L’ère du survivalisme entrepreneurial

Les dirigeants abordent 2024 dans une forme d’attentisme, entre inquiétudes grandissantes pour leur activité et regain de confiance envers le gouvernement

La 74ème vague du Baromètre des TPE, enquête trimestrielle menée par l’IFOP pour Fiducial auprès de 1005 dirigeants de TPE dresse le portrait de petits patrons globalement moins sereins pour leur propre avenir, qui ressentent plus durement les impacts de la conjoncture. Sondés sur leurs prévisions pour 2024, les dirigeants démontrent une forme d’attentisme, tablant quasi majoritairement sur une stagnation de leurs activités.

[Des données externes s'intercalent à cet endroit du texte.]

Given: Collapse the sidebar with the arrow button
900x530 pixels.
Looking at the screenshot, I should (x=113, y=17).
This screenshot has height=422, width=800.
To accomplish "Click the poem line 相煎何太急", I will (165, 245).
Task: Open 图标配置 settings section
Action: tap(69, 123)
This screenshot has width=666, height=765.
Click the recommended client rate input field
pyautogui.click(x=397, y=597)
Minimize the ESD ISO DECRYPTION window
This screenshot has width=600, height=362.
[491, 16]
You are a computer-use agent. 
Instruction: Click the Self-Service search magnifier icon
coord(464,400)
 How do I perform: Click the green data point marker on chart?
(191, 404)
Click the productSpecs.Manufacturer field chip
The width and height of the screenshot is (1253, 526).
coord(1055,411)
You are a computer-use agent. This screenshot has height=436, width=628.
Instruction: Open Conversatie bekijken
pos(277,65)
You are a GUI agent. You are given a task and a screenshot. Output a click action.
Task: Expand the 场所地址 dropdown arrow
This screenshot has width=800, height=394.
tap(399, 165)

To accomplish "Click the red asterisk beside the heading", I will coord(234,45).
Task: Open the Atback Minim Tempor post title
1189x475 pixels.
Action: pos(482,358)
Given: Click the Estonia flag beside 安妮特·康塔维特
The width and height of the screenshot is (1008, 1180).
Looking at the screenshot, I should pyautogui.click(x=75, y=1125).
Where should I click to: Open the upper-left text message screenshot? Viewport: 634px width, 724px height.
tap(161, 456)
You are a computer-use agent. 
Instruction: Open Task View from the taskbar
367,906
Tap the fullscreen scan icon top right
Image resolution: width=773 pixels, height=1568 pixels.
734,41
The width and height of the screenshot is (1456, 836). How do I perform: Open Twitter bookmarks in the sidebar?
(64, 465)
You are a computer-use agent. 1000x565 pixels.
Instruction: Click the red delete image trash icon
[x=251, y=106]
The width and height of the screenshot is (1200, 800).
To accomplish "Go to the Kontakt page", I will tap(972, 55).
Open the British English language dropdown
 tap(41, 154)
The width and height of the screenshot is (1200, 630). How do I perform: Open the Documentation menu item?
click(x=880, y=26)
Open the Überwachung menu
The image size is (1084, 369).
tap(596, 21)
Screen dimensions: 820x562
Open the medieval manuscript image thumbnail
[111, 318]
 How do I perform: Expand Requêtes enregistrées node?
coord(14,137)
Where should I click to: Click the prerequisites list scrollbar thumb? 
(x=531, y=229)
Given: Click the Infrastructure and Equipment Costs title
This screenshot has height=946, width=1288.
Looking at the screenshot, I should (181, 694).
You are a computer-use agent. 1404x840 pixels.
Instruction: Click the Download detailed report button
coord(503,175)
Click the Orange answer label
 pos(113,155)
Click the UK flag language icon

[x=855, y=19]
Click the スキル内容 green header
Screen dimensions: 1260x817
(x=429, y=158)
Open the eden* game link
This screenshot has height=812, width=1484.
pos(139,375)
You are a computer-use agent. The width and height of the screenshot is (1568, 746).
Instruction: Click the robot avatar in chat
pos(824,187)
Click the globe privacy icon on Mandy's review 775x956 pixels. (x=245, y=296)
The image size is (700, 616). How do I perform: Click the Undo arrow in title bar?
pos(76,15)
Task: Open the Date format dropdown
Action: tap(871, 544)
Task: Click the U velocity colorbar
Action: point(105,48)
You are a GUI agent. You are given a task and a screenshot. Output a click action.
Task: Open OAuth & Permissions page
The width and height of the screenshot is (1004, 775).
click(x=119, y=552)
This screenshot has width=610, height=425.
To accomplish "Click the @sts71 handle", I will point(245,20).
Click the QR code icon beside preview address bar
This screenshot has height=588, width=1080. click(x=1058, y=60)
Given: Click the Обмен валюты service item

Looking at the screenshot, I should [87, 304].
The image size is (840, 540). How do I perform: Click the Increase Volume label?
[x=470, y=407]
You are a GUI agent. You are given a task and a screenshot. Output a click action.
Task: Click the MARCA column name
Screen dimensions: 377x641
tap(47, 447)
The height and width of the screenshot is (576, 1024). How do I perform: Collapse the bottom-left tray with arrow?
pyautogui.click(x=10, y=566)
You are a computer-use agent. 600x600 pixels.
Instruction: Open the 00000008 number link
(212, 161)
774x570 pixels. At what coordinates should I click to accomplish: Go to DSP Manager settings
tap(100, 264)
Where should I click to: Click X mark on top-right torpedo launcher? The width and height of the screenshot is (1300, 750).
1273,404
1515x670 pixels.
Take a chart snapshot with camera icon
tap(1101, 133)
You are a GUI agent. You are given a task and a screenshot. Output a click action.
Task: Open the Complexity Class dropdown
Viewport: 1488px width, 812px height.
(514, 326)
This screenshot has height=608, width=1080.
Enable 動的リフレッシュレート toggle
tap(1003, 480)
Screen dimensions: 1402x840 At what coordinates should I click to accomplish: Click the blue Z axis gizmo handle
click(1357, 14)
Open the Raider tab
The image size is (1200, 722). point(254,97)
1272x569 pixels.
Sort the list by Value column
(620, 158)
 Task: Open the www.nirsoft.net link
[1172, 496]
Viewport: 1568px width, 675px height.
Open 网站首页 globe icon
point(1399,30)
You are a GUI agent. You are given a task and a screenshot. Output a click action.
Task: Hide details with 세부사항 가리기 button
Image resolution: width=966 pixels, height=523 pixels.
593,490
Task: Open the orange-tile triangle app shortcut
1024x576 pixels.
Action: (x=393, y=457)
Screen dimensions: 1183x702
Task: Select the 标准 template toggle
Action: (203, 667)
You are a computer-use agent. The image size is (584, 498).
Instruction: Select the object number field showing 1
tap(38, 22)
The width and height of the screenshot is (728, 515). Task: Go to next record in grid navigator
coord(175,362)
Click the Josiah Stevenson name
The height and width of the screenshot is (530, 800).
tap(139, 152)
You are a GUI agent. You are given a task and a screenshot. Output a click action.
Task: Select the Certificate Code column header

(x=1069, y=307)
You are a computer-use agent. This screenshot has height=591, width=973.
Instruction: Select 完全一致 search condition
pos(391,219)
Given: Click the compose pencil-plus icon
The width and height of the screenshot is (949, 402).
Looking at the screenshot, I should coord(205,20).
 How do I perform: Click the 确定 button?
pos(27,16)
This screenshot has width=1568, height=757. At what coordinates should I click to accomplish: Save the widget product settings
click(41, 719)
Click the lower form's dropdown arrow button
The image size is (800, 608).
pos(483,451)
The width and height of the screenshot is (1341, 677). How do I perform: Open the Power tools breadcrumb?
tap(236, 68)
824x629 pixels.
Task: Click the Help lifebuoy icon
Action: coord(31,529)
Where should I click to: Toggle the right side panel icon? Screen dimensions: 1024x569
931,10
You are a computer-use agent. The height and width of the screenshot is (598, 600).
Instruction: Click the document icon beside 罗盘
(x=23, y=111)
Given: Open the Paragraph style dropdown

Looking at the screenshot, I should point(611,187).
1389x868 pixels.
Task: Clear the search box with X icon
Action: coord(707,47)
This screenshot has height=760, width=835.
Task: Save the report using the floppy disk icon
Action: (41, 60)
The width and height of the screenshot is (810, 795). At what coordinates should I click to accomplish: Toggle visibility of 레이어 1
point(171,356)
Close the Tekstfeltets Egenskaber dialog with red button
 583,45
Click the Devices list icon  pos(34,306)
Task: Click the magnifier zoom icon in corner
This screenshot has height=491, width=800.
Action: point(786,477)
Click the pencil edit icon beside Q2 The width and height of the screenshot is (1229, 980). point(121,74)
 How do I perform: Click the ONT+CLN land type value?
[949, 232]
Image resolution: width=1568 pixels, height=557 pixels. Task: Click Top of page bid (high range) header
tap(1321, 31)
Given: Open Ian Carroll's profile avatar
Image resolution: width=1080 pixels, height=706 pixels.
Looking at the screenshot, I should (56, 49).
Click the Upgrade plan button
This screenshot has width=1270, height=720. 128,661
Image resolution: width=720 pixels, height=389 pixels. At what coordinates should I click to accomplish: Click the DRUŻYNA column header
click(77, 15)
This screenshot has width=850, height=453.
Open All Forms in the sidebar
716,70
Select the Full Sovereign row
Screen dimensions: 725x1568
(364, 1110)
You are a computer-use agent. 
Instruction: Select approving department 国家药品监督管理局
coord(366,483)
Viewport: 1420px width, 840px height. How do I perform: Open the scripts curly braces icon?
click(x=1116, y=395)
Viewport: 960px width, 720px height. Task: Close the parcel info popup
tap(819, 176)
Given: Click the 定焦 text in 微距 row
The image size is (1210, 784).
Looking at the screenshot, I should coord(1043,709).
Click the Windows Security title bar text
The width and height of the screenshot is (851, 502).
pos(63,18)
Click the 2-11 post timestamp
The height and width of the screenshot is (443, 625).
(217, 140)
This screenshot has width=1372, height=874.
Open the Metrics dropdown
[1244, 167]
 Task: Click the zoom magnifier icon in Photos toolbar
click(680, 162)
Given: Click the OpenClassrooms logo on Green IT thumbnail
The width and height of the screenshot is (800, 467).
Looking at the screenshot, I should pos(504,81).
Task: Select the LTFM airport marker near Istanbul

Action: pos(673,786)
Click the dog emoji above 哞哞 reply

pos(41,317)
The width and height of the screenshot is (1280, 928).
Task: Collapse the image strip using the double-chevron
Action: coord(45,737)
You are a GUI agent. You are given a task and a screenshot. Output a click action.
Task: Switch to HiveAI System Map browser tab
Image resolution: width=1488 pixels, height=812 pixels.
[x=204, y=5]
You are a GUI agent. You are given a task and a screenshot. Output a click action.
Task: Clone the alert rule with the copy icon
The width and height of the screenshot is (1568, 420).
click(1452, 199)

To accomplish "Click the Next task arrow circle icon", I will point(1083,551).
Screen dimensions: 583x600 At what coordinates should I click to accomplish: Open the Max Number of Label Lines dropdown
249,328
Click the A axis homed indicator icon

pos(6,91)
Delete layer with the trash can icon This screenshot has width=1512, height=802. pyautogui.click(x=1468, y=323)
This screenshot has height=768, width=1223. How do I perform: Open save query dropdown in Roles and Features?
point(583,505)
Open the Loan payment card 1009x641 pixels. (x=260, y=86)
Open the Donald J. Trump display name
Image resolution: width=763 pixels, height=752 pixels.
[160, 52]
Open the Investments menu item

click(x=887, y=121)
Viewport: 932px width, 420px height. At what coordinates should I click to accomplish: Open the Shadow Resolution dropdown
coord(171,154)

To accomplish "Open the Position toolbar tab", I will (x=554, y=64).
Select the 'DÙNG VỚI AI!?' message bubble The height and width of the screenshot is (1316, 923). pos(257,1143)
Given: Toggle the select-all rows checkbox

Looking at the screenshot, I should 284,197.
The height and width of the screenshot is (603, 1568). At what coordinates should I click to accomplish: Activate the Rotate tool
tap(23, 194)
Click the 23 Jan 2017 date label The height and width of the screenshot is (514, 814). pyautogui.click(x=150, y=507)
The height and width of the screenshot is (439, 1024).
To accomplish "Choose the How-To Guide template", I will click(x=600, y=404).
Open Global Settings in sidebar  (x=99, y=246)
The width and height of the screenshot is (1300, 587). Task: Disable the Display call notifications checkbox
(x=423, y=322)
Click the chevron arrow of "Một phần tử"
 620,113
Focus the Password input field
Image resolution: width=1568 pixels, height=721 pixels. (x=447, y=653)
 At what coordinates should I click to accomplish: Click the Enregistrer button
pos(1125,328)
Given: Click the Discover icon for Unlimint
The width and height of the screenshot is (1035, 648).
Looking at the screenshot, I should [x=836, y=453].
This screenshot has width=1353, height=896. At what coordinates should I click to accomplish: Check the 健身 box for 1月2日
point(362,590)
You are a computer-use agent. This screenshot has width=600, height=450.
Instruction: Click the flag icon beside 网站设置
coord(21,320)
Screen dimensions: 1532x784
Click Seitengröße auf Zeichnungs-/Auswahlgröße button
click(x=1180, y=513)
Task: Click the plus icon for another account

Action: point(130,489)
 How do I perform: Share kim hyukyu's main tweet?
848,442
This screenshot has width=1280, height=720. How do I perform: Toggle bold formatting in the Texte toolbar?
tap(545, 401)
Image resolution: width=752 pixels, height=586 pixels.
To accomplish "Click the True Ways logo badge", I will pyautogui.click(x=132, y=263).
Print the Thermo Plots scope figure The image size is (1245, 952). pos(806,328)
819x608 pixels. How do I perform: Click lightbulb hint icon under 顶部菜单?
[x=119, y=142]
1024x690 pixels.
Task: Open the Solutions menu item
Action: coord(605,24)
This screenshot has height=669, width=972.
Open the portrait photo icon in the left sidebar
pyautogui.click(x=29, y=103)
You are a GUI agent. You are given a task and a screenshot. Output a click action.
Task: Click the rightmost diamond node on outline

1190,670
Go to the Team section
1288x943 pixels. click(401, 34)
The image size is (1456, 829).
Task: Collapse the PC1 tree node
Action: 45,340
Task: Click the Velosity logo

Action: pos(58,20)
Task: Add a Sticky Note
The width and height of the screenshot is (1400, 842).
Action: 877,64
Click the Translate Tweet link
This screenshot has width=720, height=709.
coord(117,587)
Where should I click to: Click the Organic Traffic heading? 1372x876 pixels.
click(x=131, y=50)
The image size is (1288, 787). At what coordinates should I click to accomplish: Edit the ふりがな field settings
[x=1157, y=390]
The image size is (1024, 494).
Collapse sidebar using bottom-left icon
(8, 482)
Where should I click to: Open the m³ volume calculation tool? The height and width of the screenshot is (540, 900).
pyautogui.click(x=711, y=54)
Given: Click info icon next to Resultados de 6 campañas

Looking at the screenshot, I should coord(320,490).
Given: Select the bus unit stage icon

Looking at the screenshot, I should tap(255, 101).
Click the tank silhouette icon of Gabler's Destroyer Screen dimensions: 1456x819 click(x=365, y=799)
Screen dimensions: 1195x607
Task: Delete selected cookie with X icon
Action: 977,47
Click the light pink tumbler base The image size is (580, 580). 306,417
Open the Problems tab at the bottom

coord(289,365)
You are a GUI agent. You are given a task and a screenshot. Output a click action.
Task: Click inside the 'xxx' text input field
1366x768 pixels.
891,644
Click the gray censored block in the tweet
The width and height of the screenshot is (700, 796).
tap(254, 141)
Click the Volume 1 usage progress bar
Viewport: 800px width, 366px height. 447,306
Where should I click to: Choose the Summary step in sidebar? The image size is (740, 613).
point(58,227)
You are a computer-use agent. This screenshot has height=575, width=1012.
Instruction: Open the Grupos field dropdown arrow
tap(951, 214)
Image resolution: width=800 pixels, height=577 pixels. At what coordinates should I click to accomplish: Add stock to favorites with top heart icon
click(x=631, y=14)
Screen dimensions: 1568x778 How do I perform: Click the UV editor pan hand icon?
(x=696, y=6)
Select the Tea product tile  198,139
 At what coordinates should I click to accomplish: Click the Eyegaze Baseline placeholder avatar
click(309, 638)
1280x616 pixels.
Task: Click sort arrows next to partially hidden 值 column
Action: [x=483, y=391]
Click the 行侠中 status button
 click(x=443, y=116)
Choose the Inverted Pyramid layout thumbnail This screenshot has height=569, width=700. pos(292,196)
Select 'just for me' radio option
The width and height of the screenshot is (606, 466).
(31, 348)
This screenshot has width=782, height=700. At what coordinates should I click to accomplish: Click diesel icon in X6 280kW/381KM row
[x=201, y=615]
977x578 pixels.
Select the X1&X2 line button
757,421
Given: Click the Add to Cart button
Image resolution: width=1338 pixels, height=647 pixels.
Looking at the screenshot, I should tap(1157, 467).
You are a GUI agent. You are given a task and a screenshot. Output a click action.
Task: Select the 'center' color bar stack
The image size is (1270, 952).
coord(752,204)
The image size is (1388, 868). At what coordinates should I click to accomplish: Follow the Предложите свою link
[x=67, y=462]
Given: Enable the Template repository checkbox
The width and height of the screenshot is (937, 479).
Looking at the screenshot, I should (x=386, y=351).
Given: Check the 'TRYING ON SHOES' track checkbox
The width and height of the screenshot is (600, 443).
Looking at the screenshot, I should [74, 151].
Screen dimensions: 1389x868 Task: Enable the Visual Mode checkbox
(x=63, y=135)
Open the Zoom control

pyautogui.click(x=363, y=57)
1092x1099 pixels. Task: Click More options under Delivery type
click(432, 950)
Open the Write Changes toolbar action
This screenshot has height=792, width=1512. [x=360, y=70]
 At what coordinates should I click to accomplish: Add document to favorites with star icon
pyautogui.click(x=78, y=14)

Moins sereins pour l’avenir de leur propre activité, les décideurs montrent un regain de confiance à l’égard des mesures gouvernementales sur le plan économique 

Le troisième trimestre faisait émerger une ambivalence forte chez les dirigeants de TPE: particulièrement optimistes pour leur propre avenir, leur sentiment de défiance envers les mesures gouvernementales et leur pessimisme vis-à-vis du climat général des affaires étaient au plus haut. Une forme de « survivalisme entrepreneurial »?

Au terme de l’année 2023, la donne change. Alors que l’optimisme des dirigeants pour leur propre activité est en légère baisse, passant de 63 % au T3 à 58 % au T4, on observe un fort regain de confiance envers les mesures prises ou annoncées par le gouvernement. 39 % des dirigeants interrogés se disent confiants, un taux en hausse de 12 points par rapport au trimestre précédent, au-dessus de la moyenne des taux observés sur 20 ans (32%). Un degré qui varie fortement d’un secteur à l’autre puisque les dirigeants des services aux entreprises sont 53 % à faire part de leur confiance contre seulement 27 % dans le secteur de l’hôtellerie.

Même tendance pour l’indicateur de confiance envers le climat général des affaires, en progression de 7 points sur le quatrième trimestre. Au terme de 2023, s’ils restent minoritaires, les décideurs sont ainsi 33 % à se dire optimistes pour le climat des affaires, contre 26% trois mois plus tôt.

Les difficultés financières des entreprises s’accentuent pour les plus fragiles: le taux de TPE qui pourraient faire défaut dans les 6 mois est au plus haut depuis le début 2023

Au terme de ce quatrième trimestre, 1 dirigeant de TPE sur 3 (32 %) déclare rencontrer des difficultés financières. Un taux en légère hausse sur 3 mois, qui reste néanmoins en deçà des seuils observés en début d’année. Parmi eux, 15 % évoquent des difficultés  importantes, une part également en légère hausse sur 3 mois, mais sous les seuils des T1 et T2.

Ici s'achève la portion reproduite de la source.